А пока девица почавкивала и похрустывала питанием, начал размышлять. Вот чего этой Мёде неймётся-то? Вот вроде неглупая баба, понимает, что ежели я её “старшей над старостами” поставлю — так и дрючить за всех буду, с силой необоримой. А у неё и с Весёлками геморроя, по совести, дохрена. Но вот всё равно — чинится и к власти рвётся. Глупо до безумия, но как бы не естественный психосоциальный механизм, размышлял я. Глупая жадность человеческая: “надо больше”, а нахера — даже мысли не появляется. С деньгами, властью, да всем, фактически.
И, блин, не знаю я о куче таких механизмов нихрена. В том плане, что Мороз был дядькой эрудированным и образованным, вот только он больше в психологию прикладную учился.
А тут вопрос психосоциологии, психологии масс, политологии, по большому счёту, как изящно называют стадные инстинкты большинства и безумную жадность меньшинства.
И ни хера я о них не знаю. Точнее, литературу читал, но вот спрогнозировать поведение и реакции социума, да даже отдельных личностей, толком не могу. Объяснить “почему” после совершённого и сказанного — без проблем. Ну или заведомо считать, что всё пойдёт по худшему из возможных вариантов. А вот спрогнозировать — фигу.
Не изучал, не интересовался, а натурных наблюдений нужно не одно поколение. Ну поменьше, но разрабатывать социопсихологию самому и с нуля — как-то по-идиотски. Впрочем ладно, буду за человеками наблюдать и делать выводы. А то у меня из неосознанного эфирной части второй “комплекс” прёт: я из Замороженного Мира, если по совести, сбежал. Нет, я там никому нихера не должен, это все мне должны, а я весь из себя пострадавший, это само собой.
Однако, сам факт того, что я от ряда неприятных моментов социума решил отвернутся, а потом просто сбежал — неприятен, царапает. И в Чувство Собственного Величия неприятно уязвляет.
А тянется это… от Мороза, хмыкнул я. Правда, он не сбежал. Построил свою “башню чародея” в виде мотоклуба, пусть и коллективную. Но его, как разумного, подсознание время от времени попинывало, пусть и неосознанно, на тему “что-то делать, а не прятаться”. Не сказать, что он вообще что-то мог сделать — уровень пассивности и покорности неуважаемого большинства был его силами непреодолим. Однако, “зацепка” была.
А дальше Гемин пошёл “по тому же путю”, вот только у Гемина БЫЛА потенциальная возможность менять. А он “спрятался и убежал”. И вот теперь, когда я копаюсь в последствиях своей непутевой жизни и неосознанном (довольно иронична первопричина, ставшая толчком, Ab ovo, как говорили римлянские), вылезло запихнутое чувство вины, стыда, беспомощности и самоедства.

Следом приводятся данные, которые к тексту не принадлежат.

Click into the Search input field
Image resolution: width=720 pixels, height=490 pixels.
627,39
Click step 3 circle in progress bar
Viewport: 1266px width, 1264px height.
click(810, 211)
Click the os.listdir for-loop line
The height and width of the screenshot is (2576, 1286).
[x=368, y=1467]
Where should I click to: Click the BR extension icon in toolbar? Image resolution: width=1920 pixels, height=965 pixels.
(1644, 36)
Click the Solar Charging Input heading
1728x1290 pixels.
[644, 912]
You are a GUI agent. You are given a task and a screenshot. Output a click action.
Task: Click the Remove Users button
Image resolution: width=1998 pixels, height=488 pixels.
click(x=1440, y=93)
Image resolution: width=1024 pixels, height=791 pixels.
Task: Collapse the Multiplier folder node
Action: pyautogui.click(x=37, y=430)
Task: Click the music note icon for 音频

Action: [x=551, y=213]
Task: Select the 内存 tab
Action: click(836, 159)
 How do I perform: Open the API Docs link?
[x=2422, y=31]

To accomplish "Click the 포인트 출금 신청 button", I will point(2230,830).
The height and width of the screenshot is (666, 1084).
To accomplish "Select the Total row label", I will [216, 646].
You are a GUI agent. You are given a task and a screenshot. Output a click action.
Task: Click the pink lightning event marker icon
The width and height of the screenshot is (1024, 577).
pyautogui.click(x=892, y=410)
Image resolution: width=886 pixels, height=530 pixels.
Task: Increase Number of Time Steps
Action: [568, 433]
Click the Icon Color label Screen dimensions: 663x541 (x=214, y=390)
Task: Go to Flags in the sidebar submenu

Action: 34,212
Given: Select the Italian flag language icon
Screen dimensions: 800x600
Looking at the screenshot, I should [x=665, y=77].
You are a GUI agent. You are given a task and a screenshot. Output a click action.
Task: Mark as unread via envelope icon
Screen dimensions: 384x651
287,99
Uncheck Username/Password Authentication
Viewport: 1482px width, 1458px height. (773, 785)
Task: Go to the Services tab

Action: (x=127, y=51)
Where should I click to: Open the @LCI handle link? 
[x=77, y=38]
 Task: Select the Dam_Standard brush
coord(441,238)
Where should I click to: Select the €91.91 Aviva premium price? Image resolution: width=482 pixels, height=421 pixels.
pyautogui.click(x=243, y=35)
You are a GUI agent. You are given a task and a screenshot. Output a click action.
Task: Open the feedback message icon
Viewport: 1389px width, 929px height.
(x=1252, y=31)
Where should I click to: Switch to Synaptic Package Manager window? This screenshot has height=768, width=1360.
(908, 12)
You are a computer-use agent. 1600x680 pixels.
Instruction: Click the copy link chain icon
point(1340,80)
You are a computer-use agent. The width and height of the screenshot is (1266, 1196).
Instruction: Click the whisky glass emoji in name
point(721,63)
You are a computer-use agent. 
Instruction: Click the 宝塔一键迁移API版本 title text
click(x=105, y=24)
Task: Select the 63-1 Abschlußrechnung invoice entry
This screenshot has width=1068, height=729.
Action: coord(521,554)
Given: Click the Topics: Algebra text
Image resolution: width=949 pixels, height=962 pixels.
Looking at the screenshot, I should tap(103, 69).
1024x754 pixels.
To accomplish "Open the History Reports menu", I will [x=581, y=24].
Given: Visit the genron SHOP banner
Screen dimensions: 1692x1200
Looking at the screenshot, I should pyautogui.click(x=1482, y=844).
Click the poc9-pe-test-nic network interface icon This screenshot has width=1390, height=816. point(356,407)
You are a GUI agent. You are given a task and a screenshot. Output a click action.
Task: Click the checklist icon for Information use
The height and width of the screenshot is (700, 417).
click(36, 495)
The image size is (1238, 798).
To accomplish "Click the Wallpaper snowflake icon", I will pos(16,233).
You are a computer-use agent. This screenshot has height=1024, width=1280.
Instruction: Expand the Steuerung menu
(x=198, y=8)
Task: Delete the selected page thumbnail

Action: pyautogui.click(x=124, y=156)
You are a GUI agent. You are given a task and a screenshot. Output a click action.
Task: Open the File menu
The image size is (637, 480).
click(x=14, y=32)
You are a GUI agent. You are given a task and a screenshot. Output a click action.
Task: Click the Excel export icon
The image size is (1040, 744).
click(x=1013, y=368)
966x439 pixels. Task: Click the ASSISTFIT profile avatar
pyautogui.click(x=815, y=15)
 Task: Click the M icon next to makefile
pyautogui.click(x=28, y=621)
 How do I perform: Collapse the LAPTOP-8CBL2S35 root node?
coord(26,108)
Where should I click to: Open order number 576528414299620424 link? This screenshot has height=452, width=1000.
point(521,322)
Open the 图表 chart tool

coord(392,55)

В принципе — справиться можно. И нужно. Вот только надо мне с социумом знакомиться, а не убегать и отворачиваться. Глубинные причины, модели, в общем — понять, как все эти механизмы работают. Потому как та же попытка Гемина “в кусты”, например, может быть разумна и оправдана. Но точно я не знаю, самоедство процветает, а часть меня рвётся в Замороженный Мир взад: сделать всё по-моейному, невзирая на трепыхания под руки подвернувшихся.
В общем, надо разбираться и учиться, а Беловодье — в принципе, неплохой вариант. И достаточно “чужая” культура, притом достаточно схожие человеки, чтоб их понять. В общем, не только книгами и маго-физическими экспериментами надо заниматься. Но и социальными, хотя их проводить надо после длительного наблюдения и вообще.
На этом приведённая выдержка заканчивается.